[Input records]
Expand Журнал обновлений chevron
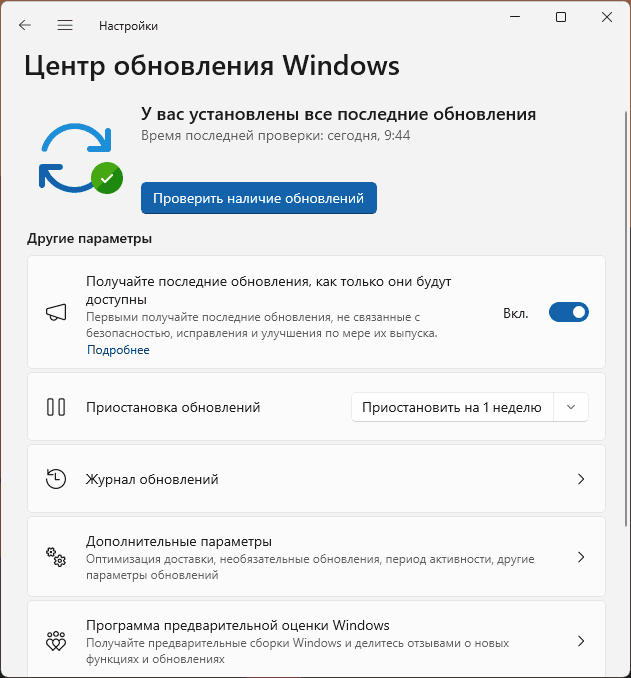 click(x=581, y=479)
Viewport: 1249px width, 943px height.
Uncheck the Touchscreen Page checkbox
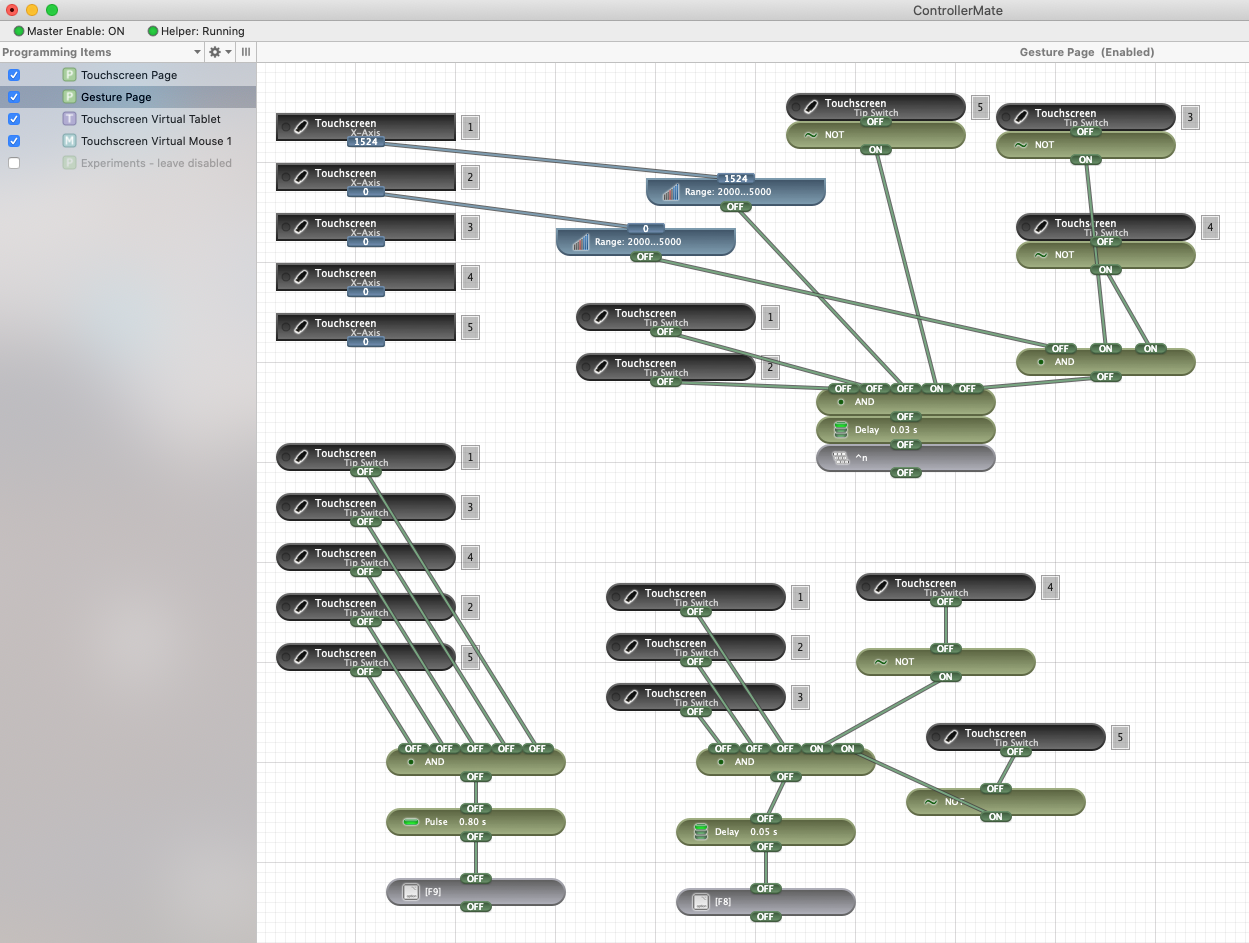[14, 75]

[Exercise aim]
For this exercise, transcribe the data above line by line, exactly, with pictures omitted.

[Your solution]
Expand Журнал обновлений chevron
 click(x=581, y=479)
Viewport: 1249px width, 943px height.
Uncheck the Touchscreen Page checkbox
[14, 75]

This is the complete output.